Édouard Philippe, en tant que maire du Havre (2014)

Devant le congrès de l’AMF, le Premier ministre, Edouard Philippe, a défendu ce mardi 21 novembre sa politique de rigueur dénoncée par de plus en plus d’élus de la République.

Suppression de la taxe d’habitation, coupe dans les emplois aidés et les aides au logement, les raisons des tensions entre les maires de France et l’Etat sont nombreuses. Malgré cette politique de rigueur qu’il a défendue devant un parterre de maires  mardi 21 novembre lors du congrès de l’AMF Edouard Philippe s’en est tiré sans trop de dommage. Pas de sifflet et quelques applaudissements ont conclu son discours d’énarque averti.

Des mesures qui fâchent

Mais il suffisait de se rendre devant les portes du congrès du Parc d’exposition à Paris pour se rendre compte du mécontentement de certains. Les salariés du Centre d’études et d’expertise sur les risques, l’environnement, la mobilité et l’aménagement y tiraient le signal d’alarme, « dans sa course aux économies, le gouvernement prévoit de fermer la direction territoriale d’Île-de-France ; celle qui intervient le plus pour les collectivités », expliquent les délégués de l’intersyndicale CGT-FO-CFDT-Unsa.

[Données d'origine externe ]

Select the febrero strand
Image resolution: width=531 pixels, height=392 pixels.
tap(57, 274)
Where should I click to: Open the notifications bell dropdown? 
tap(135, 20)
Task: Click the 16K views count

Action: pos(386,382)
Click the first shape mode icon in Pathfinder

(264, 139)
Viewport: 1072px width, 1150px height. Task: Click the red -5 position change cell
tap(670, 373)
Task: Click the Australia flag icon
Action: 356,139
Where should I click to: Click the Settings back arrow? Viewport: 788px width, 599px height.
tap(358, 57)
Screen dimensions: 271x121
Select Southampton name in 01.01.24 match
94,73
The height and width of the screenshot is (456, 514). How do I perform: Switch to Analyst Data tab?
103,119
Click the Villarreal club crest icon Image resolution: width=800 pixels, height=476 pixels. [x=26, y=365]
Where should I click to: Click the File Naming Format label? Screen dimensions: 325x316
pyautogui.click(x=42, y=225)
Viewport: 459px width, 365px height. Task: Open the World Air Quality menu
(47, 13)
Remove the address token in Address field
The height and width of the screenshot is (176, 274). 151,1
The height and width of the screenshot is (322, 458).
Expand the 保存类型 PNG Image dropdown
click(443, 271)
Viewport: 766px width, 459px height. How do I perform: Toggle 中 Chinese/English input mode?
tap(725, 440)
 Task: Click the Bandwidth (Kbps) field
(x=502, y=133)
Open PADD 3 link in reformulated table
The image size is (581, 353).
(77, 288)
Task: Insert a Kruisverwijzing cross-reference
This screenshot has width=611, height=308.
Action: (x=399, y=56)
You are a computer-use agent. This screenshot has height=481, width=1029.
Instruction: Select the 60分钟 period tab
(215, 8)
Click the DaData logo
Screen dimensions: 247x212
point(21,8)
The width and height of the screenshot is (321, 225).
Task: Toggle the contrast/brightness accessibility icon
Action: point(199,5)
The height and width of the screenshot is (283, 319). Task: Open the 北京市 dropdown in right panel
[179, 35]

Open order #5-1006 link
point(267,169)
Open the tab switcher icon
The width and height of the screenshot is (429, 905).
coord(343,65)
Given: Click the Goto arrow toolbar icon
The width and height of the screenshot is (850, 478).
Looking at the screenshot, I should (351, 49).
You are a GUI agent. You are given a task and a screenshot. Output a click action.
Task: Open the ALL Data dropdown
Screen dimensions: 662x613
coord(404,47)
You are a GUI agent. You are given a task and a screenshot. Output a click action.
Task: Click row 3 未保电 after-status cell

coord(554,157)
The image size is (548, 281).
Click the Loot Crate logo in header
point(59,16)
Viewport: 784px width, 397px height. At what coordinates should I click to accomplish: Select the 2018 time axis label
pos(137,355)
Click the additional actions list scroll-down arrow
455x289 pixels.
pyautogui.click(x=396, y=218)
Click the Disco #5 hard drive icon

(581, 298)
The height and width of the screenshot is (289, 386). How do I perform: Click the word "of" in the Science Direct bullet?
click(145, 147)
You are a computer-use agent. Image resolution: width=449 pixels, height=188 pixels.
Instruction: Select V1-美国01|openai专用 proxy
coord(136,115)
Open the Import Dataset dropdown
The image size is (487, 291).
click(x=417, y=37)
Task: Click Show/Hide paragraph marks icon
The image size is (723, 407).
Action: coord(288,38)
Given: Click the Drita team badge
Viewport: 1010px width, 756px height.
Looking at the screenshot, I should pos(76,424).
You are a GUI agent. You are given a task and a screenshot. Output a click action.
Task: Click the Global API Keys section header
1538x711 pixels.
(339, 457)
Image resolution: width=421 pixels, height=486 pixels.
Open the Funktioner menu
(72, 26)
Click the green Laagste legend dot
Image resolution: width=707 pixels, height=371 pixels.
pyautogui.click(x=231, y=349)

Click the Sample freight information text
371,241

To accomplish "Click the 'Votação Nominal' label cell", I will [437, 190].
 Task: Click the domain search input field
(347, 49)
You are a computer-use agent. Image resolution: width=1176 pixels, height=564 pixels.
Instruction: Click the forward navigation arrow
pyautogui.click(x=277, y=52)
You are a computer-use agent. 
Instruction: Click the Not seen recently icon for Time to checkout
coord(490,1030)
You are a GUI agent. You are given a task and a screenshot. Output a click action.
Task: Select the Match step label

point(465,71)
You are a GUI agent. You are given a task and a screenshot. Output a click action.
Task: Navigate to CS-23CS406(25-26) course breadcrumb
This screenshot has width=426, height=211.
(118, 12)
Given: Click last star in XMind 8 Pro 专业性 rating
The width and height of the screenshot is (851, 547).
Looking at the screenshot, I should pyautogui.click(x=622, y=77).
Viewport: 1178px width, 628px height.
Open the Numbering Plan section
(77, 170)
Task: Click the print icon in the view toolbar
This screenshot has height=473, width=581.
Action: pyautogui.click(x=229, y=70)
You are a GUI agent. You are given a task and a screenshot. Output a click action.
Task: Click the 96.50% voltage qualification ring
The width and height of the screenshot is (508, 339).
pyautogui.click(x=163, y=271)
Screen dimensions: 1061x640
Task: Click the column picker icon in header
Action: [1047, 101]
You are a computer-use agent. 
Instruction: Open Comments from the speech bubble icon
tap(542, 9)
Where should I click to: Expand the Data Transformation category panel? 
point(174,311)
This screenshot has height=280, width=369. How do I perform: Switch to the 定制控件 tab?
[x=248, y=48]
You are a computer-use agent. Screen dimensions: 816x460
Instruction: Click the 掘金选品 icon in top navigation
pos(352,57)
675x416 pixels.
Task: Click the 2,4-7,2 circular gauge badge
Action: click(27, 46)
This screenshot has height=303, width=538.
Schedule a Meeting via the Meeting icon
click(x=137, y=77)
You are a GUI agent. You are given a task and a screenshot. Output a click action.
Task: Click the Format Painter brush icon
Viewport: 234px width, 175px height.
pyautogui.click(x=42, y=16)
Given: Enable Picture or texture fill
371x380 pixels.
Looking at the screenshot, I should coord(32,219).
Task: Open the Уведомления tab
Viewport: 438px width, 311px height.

Lors d’une conférence de presse du groupe GDR à l’Assemblée nationale ce mardi, le député communiste de Seine-Maritime, Sébastien Jumel s’est, lui aussi, inquiété du sort réservé aux communes par le gouvernement, « nous sommes face à un président de la République qui, sournoisement, méthodiquement, idéologiquement, a décidé de s’en prendre en même temps au modèle social français mais aussi à celui de l’organisation territoriale, en procédant à l’assassinat programmé des communes », dénonce l’ancien maire de Dieppe.

À la veille de la venue du chef de l’État, la tension ne cesse de monter entre les élus et le gouvernement.